O relatório avaliou mais de 270 áreas e concluiu que 43% já sofrem impactos diretos do aquecimento global, contra 33% registrados em 2020. A tendência preocupa: a “saúde” desses locais caiu de 62% com perspectivas positivas em 2020 para apenas 57% em 2025.
Incêndios devastadores nas florestas de Gondwana, na Austrália, e no Pantanal brasileiro, entre 2019 e 2020, ilustram a gravidade da situação. No Canadá, o derretimento do glaciar Kaskawulsh alterou o curso de um rio inteiro, afetando populações de peixes. Esses episódios revelam impactos em cascata que atingem não só a natureza, mas também comunidades humanas.
As três grandes ameaças
O relatório identifica uma tríade que acelera o colapso dos ecossistemas:
- Mudança climática (43%): altera temperaturas, padrões de chuva e intensifica desastres naturais.
- Espécies invasoras (30%): deslocam fauna e flora nativas, rompendo cadeias ecológicas.
- Turismo descontrolado: pressiona a fauna, provoca erosão e gera resíduos.
Além disso, doenças emergentes, como a quitridiomicose em anfíbios e a gripe aviária em aves silvestres, espalham-se com mais facilidade devido às mudanças no clima e ao aumento da mobilidade humana.

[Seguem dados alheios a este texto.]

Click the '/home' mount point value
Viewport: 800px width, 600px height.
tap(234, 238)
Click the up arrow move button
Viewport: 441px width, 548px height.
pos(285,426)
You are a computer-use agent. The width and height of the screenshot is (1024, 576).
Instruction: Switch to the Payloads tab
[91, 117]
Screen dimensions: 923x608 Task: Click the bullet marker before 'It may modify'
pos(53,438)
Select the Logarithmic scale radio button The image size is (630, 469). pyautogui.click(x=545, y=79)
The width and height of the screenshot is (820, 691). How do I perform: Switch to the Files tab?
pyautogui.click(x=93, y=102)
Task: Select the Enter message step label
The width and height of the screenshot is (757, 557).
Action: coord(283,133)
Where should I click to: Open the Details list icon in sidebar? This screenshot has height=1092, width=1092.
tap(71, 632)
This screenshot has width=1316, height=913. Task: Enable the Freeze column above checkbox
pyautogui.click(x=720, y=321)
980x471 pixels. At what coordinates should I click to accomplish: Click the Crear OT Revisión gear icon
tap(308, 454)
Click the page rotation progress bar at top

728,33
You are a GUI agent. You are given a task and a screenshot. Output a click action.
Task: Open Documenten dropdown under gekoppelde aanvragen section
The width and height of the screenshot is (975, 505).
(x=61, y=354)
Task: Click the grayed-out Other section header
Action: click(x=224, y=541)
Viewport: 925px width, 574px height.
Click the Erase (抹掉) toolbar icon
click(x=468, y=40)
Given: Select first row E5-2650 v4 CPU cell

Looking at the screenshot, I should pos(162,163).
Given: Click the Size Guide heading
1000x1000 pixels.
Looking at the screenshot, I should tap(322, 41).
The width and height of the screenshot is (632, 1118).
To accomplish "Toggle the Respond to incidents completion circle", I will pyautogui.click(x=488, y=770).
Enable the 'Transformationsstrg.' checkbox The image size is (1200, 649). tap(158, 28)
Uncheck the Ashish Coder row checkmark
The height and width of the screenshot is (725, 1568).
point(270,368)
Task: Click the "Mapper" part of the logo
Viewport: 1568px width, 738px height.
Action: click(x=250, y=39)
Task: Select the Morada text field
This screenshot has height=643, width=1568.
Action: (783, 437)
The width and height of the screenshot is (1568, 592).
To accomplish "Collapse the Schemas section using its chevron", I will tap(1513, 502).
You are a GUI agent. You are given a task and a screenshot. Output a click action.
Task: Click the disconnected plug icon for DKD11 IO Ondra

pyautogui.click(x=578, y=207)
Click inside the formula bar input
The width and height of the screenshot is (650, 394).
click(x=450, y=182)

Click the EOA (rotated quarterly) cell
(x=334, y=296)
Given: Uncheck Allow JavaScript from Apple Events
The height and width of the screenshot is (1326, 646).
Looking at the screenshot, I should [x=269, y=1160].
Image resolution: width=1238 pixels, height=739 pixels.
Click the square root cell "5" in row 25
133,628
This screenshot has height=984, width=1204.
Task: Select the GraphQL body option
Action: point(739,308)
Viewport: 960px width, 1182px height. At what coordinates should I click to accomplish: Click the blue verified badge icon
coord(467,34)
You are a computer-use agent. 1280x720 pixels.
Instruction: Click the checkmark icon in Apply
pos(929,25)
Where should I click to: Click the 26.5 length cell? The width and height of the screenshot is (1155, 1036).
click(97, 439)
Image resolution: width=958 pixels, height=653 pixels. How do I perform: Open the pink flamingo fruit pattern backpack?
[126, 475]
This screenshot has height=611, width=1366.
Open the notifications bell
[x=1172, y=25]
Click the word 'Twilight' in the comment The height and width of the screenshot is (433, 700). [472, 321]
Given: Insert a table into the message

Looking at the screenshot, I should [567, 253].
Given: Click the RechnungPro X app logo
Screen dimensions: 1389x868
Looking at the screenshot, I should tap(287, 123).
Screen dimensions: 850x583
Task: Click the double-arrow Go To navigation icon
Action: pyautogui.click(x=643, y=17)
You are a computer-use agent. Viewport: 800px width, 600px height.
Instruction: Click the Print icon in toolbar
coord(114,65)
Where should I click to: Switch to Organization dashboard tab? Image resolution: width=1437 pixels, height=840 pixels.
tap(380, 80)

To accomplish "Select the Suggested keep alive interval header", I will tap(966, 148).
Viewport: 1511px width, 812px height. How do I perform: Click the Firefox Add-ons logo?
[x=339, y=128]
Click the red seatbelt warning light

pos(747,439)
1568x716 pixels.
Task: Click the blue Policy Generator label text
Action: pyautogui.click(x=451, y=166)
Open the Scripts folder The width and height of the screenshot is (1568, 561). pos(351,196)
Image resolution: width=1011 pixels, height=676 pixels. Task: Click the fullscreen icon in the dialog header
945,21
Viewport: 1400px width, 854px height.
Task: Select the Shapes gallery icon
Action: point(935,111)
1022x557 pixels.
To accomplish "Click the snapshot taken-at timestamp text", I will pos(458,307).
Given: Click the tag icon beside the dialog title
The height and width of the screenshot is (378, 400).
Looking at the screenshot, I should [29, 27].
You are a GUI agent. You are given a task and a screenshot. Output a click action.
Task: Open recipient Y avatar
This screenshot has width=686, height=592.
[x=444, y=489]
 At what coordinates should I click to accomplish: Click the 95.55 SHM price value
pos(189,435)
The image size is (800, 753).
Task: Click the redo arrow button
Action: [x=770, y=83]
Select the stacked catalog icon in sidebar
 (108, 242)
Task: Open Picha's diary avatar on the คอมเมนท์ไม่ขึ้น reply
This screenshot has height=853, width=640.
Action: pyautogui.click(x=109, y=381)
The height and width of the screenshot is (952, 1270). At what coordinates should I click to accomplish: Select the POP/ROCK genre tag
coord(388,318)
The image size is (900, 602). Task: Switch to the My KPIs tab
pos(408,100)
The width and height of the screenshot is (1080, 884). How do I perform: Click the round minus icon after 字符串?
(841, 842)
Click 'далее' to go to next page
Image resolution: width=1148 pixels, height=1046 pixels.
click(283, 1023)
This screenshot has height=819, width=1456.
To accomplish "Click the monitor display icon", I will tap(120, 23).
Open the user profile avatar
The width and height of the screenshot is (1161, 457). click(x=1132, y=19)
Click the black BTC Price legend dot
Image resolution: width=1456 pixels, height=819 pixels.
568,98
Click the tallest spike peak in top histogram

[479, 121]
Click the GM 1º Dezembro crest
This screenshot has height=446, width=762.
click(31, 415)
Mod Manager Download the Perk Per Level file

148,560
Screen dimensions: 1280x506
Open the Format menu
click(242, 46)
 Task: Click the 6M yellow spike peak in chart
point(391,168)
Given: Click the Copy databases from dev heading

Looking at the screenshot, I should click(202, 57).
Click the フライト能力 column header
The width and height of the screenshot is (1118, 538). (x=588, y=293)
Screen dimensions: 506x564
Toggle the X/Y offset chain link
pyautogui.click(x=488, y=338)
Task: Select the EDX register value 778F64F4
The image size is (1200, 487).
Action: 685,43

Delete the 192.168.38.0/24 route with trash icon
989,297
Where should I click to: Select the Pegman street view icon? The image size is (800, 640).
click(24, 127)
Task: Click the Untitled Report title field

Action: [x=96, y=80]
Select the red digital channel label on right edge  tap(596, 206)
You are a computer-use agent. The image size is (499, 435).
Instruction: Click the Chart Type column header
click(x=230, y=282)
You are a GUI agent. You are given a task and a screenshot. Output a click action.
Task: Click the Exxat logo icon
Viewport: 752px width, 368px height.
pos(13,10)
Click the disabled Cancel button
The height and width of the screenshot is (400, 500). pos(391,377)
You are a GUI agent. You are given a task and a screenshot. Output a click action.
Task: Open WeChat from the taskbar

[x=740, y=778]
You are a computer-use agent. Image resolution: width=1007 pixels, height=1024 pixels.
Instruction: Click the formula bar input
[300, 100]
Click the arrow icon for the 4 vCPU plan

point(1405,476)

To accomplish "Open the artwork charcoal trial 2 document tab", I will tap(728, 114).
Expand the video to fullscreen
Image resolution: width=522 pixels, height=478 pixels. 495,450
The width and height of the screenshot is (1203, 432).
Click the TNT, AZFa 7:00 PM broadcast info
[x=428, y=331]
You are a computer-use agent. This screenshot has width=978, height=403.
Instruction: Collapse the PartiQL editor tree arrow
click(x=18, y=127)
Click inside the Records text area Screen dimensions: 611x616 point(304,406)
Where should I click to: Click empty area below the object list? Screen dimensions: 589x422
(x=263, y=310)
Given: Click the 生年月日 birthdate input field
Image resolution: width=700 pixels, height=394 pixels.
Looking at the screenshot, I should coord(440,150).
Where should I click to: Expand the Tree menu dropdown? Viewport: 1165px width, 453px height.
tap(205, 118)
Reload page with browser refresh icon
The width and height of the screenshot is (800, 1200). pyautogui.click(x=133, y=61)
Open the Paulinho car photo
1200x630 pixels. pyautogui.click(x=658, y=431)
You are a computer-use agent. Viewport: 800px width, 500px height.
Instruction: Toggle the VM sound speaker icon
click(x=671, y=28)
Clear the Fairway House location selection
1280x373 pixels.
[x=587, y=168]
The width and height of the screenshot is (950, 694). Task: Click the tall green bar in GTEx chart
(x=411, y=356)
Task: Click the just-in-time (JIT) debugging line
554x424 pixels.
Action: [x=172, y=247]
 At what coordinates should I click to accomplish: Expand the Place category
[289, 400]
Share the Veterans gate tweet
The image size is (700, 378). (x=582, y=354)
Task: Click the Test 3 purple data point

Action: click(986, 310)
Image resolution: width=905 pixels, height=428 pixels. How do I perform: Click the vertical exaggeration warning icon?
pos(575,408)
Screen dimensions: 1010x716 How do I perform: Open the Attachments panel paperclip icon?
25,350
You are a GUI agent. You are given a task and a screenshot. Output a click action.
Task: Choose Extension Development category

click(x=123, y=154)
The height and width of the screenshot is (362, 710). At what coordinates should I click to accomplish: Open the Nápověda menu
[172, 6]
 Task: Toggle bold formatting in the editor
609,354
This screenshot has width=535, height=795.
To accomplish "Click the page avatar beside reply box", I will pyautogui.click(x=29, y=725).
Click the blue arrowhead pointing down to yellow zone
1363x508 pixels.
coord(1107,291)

O resultado é um efeito dominó que ameaça serviços essenciais, como polinização, purificação da água e controle de pragas.

Quando a proteção não basta
A UICN alerta que apenas metade dos locais naturais conta com gestão adequada e financiamento estável. Um em cada sete está em alto risco devido à falta de recursos.
“Proteger o Patrimônio Mundial não significa apenas cuidar de paisagens icônicas, mas preservar os alicerces da vida e da identidade cultural de milhões de pessoas”, destacou Grethel Aguilar, diretora-geral da UICN.
A organização defende maior cooperação internacional, investimentos sólidos e participação das comunidades locais para fortalecer a resiliência ecológica. Sem essas medidas, até parques emblemáticos como Galápagos, Yellowstone e o Delta do Okavango podem perder o equilíbrio que os torna únicos.
Sinais de esperança
Apesar do cenário preocupante, há avanços. Treze locais melhoraram seu estado de conservação entre 2020 e 2025, como a Reserva de Fauna de Dja, em Camarões, e parques na República Democrática do Congo e no Senegal. O sucesso nesses lugares veio da combinação entre combate à caça furtiva, restauração ambiental e envolvimento comunitário.
Segundo Tim Badman, chefe do programa de Patrimônio Mundial da UICN: “Os progressos são reais, mas ainda insuficientes diante da dimensão do desafio. É preciso multiplicar essas experiências positivas.”
O que está em jogo
O relatório conclui que a deterioração do Patrimônio Mundial Natural reflete desequilíbrios globais mais amplos, que também afetam áreas urbanas e agrícolas. A perda de geleiras, a transformação dos oceanos e a expansão de zoonoses são sinais de uma crise sistêmica.
Proteger esses lugares não é apenas preservar a beleza da natureza. É garantir os sistemas ecológicos que sustentam a vida humana e a estabilidade social.